60-year-old David Hertz is an architect, inventor, and educator. The son of a surgeon father and artist mother, he grew up in LA, surfing the point breaks of Malibu and sneaking into construction sites (he was fascinated by the process of building). He got his start in architecture when a sympathetic homeowner caught him wandering around his property. The owner introduced him to the building’s designer, famed LA architect John Lautner. Hertz apprenticed under Lautner for four years. He graduated from Southern California Institute of Architecture in 1980. Three years later, he invented Syndecrete, a precast lightweight surfacing material made with post-consumer carpeting and waste, that paved the way for all environmentally-conscious architecture to follow.
“I was doing a lot of furniture out of concrete, then I started doing countertops and molded sinks and things—this is in like '83, long before anyone was thinking about concrete as an interior material,” Hertz explains. “Syndecrete is half the weight of normal concrete and shapeable with working tools. I ended up with 600 colors and all kinds of material that’s extracted from society's waste stream that I would go mine. In America, we're much better at producing waste than products. For every truckload of products, 32 truckloads of waste is generated. So I started looking at what we can do to mine our waste stream creatively.I worked with Rhino Records after the LA Riots, and I used the South Central Gang Intervention Program to take their aggressions out on old records, VCRs, CDs, DVDs, break them all up with hammers, throw it into a mixture and then grind it down where you'd see the gears and the record labels and all the parts, and that became the Rhino Records corporate offices flooring, done in an environmentally-responsible way by using their own waste instead of landfilling it in a socially responsible way.”

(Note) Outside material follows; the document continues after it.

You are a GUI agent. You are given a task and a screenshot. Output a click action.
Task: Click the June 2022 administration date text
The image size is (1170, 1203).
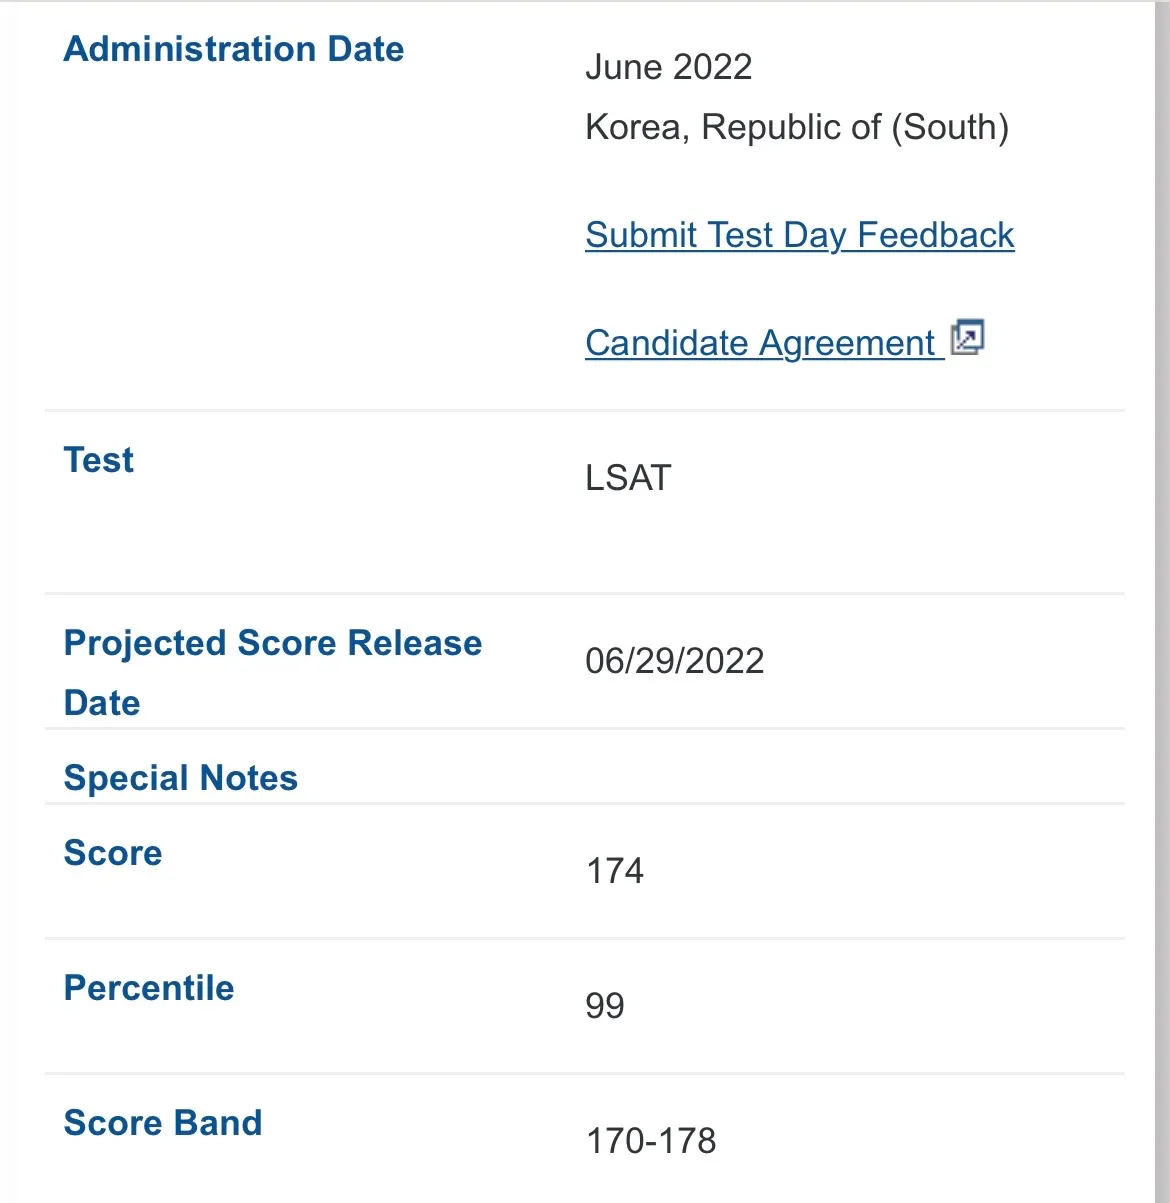668,67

Hertz’s firm, The Studio of Environmental Architecture, is located in Venice Beach, where he surfs regularly. Here are a couple of his projects:
The Wing House
“What that project looks like with the sculptural nature of the wings, they're eight-feet thick there. They hit the root at the fuse lodge. They're about 55-feet long in this case but 130-feet long. So you've got these giant floating wings with just a few points of connection at the ground with the floor-to-ceiling glass so that you cascade down a mountain range in Malibu – a 55-acre lookout over the plains of Ventura and Oxnard, this is the bony ridge. The sculptural aspect of the aluminum, the honest expression of the aluminum, and the sculptural nature of the wing, as you cut it, is not dissimilar to the beauty you'd find in a ship's hull or a surfboard. And part of that is because a wing is shaped by the forces of nature, the laws of thermodynamics. It's not based on a fad or fashion or style, and so is a whale or a dolphin or a surfboard really. It very much has a rail line and a shape, and these are the two horizontal tail stabilizers. You get to experience this object, you get to experience the top of the wing, as if you are essentially flying because the sight descends away from you. You get to experience the underside and the rivets and the reflectivity and the curvilinear nature, and you get to experience the variety of shapes whether you're on top of it or underneath it or right in line with it, as it goes from a thick to a thin shape.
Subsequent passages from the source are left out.